§ **Written request**: Pick out every line below that contains the string "target", and copy each of those lines.

§ **Provided material**:
=-=-=-=-=
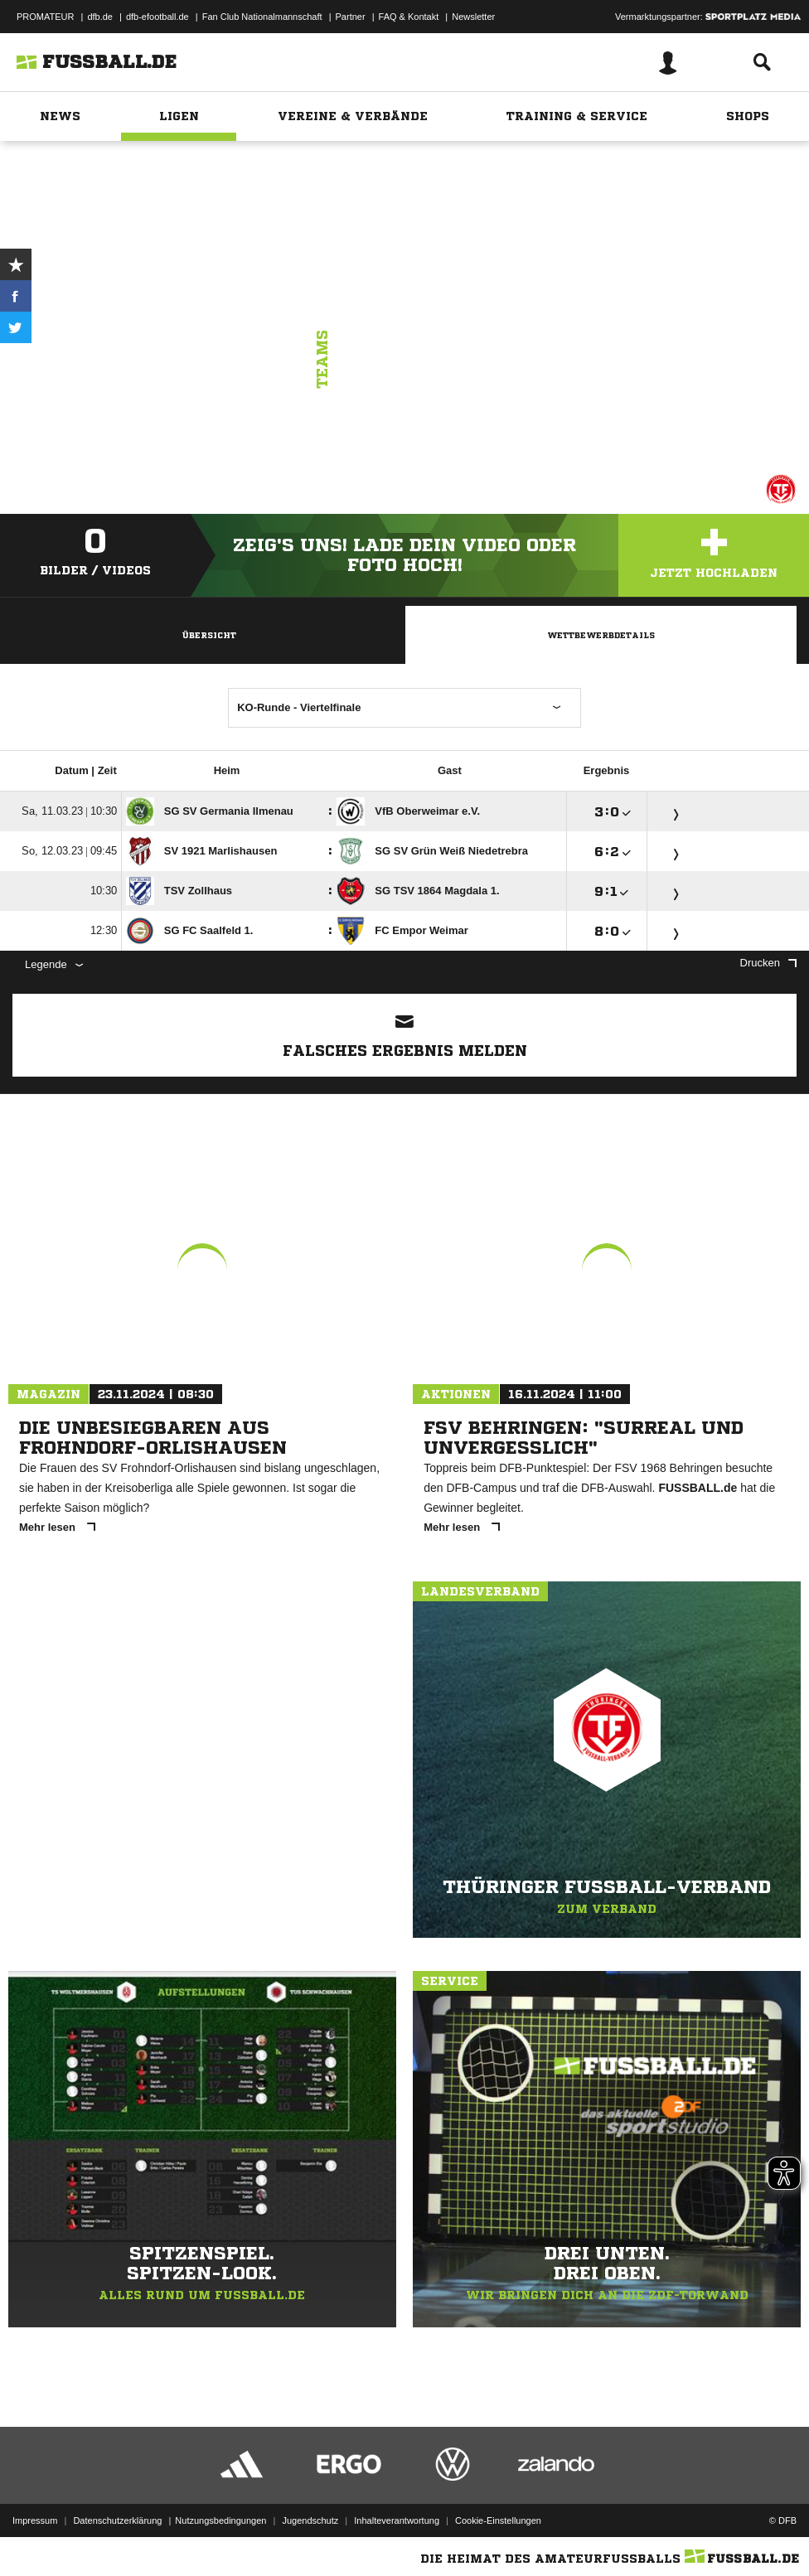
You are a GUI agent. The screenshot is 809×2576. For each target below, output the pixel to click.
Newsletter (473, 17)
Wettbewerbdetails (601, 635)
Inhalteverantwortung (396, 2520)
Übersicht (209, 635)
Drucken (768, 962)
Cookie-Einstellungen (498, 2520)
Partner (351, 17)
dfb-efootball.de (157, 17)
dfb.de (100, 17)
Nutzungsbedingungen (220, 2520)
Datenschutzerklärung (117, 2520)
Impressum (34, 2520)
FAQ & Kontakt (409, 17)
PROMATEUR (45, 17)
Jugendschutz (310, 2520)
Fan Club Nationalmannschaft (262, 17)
=-=-=-=-=
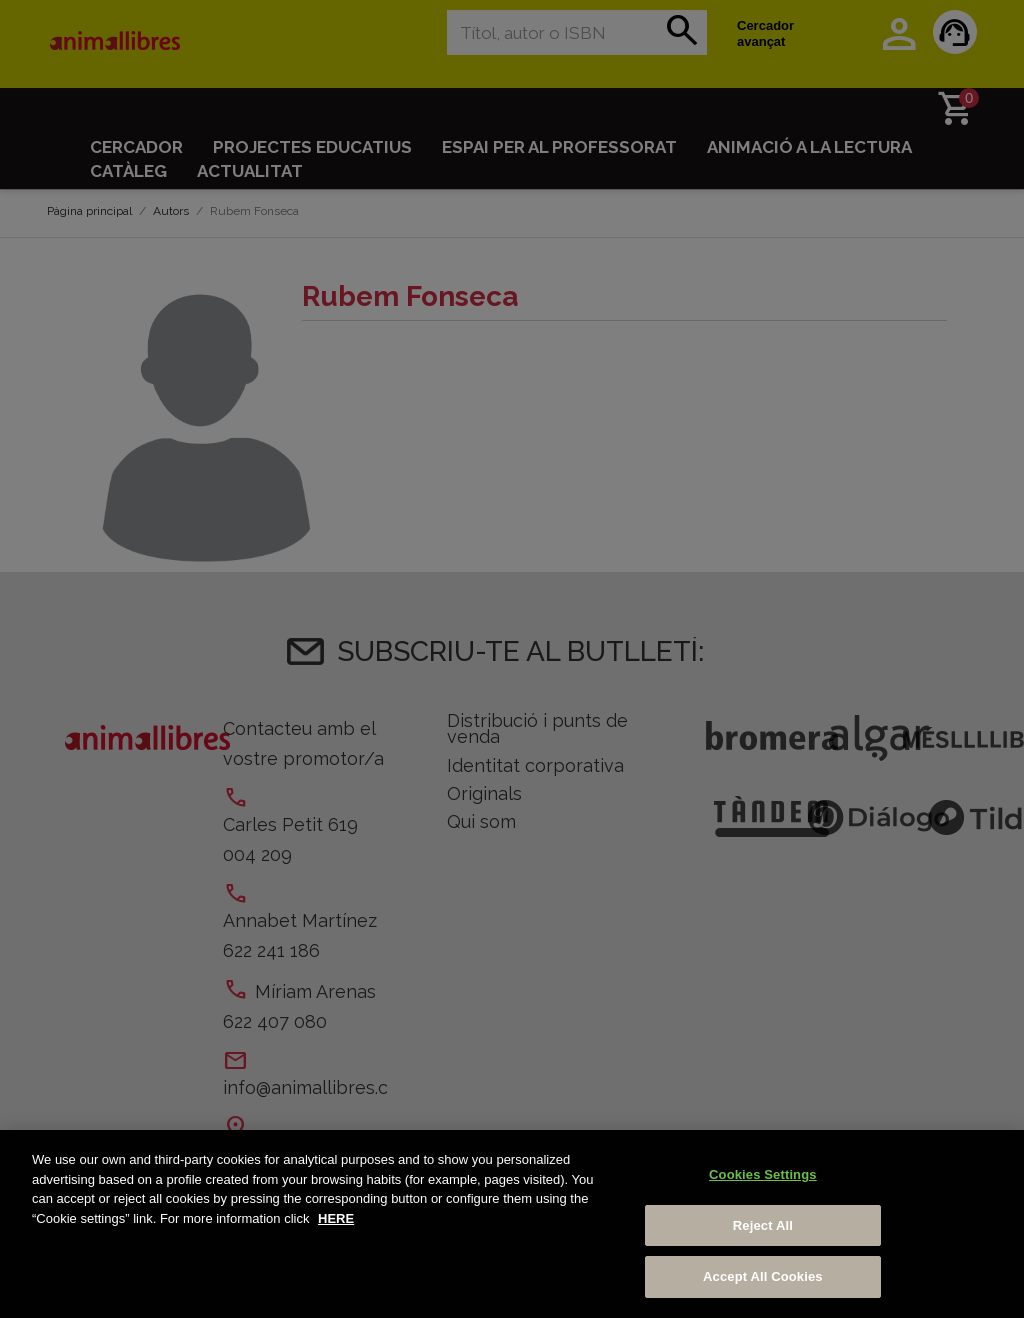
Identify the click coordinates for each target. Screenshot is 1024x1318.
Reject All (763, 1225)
=-=-=-=-=
§ **Solution for this task**:
You are a GUI agent. The screenshot is 809×2576. For each target below, output the pixel to click.
Identify the click coordinates for each target. Screenshot is 1024x1318.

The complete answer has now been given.